Danny eyed the items covetously but knew better than to set Damien off on any score. He still had the bruises on his back from when he had walked in on him straddling a naked girl across the bed. He hated sharing a room with Damien. His brother was a pervert and a sadistic bully. He was relieved the bed was empty and hoped that Damien never came home again. In fact, he wished that Damien would die – violently, at the hands of someone as vicious as himself. Yes: Danny would like to be there to see that.
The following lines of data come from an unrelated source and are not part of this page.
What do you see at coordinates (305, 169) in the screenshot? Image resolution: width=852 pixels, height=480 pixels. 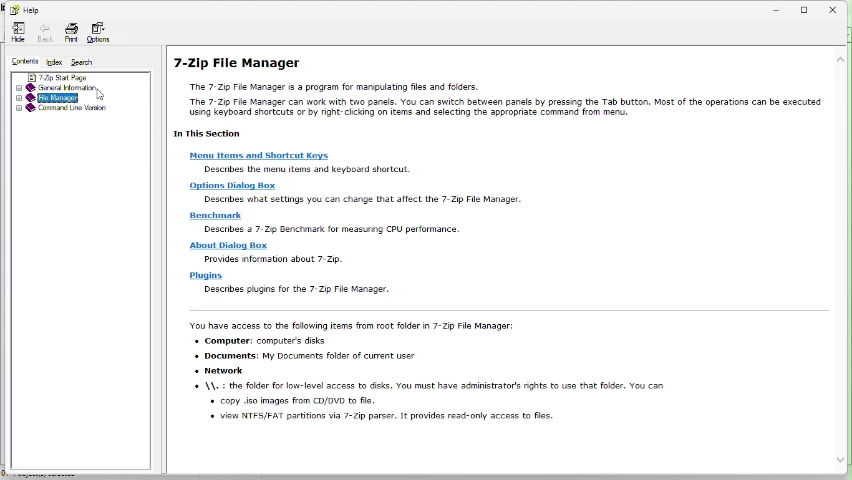 I see `describes the menu Items and keyboard shortcut` at bounding box center [305, 169].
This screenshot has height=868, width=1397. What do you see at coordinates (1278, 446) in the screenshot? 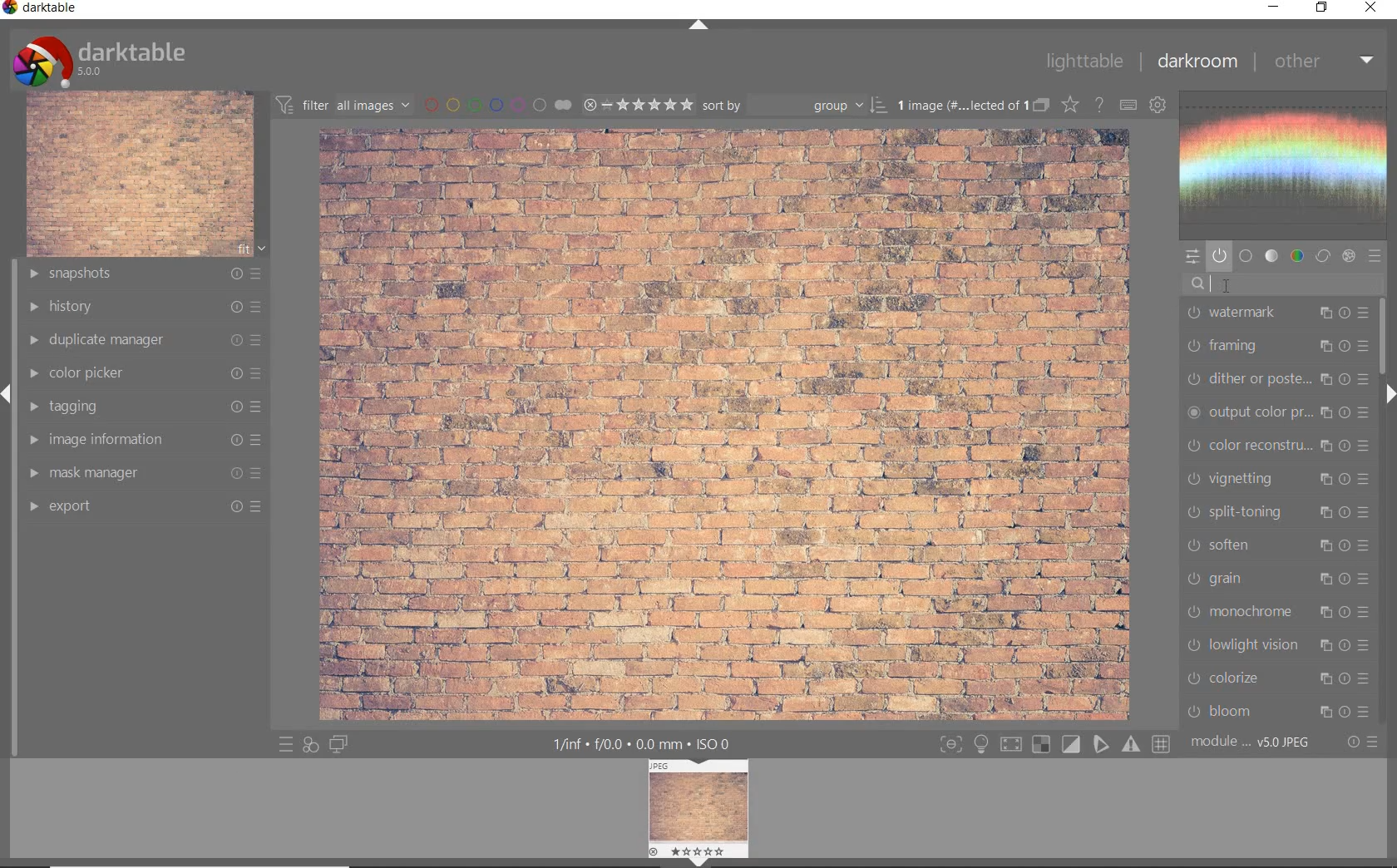
I see `color reconstruction` at bounding box center [1278, 446].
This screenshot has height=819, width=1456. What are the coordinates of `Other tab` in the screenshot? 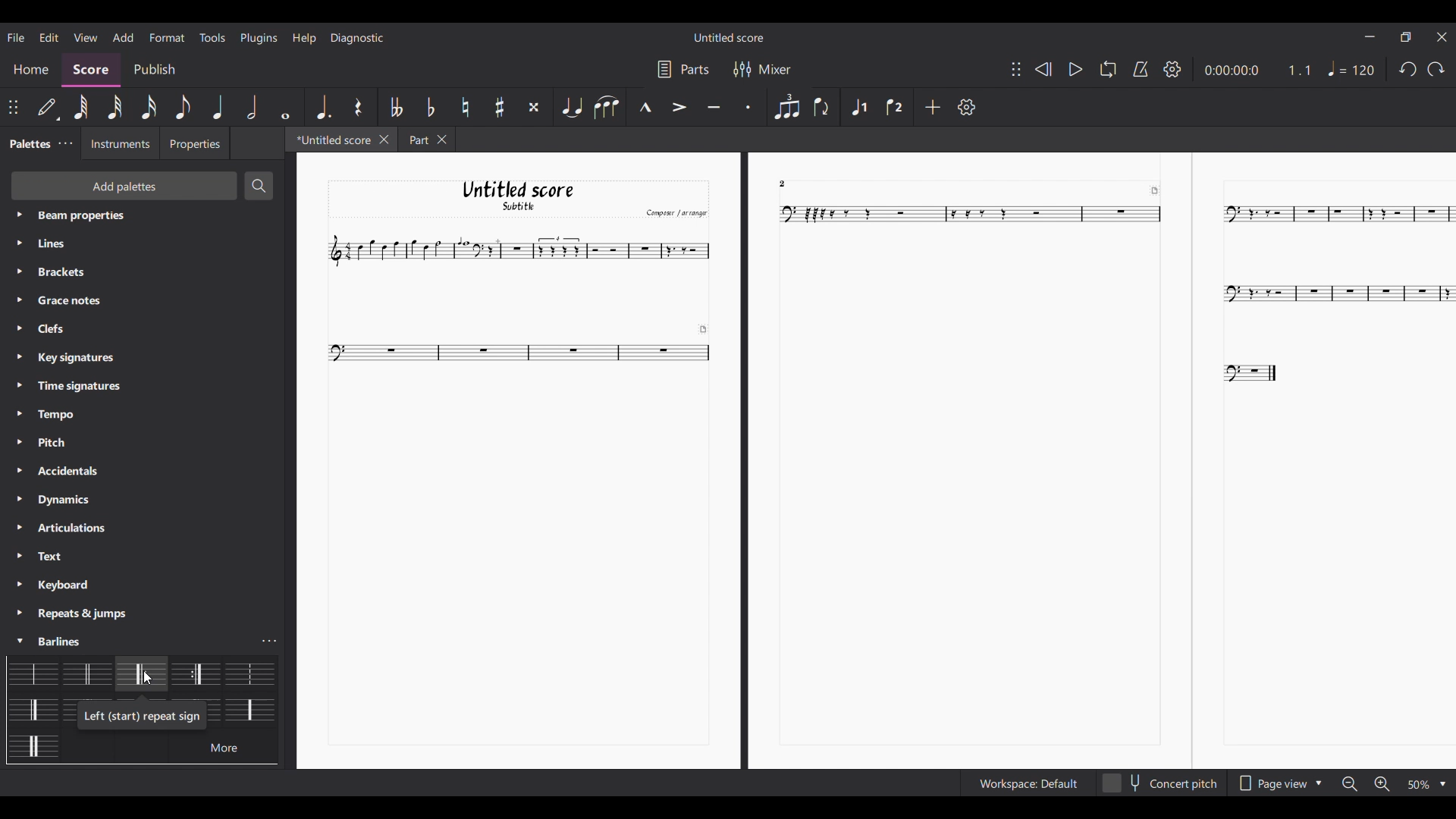 It's located at (426, 139).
Damien’s temporary absence from the flat created a power vacuum and an uneasy peace that could be reversed at any time.
‘Damien!’
‘He’s not here.’
‘Danny!’
‘What?’
When Danny got to her room his mother was in her knickers, kneeling on all fours, running her fingers through the nylon shag-pile, like a blind woman. ‘I dropped a Valium in the carpet and I can’t find the other packet.’ Danny stood at the door, indifferent to her dilemma.
‘Danny, I think Damien’s taken my box of medication.’ She stood up exposing her long blue-veined breasts, pulled back her thin, bleached hair with both hands and stared at him wildly.
‘What do want me to do about it?’ He turned away from the spectacle.
‘I can’t find my pills, Danny.’
‘Which ones?’
‘The ones the doctor gave me . . . All of them! What do you mean “which ones”? The whole box, Danny. It was under the bed.’
‘The ones you take with vodka?’
She opened a wardrobe. ‘No, Danny.’
‘You got about fifteen boxes. You put them in the cupboard behind the fridge.’
She looked at him warily for several seconds, then pushed past him. In the kitchen she began shouldering the refrigerator sideways across the linoleum to access a small utility cupboard. She pulled out a large Tupperware box and opened it. The box was full of prescriptions, each written in a different hand, and stuffed with tablets, diazepam, codeine and Xanax. She pulled out several empty sleeves marked ‘Vicodin’.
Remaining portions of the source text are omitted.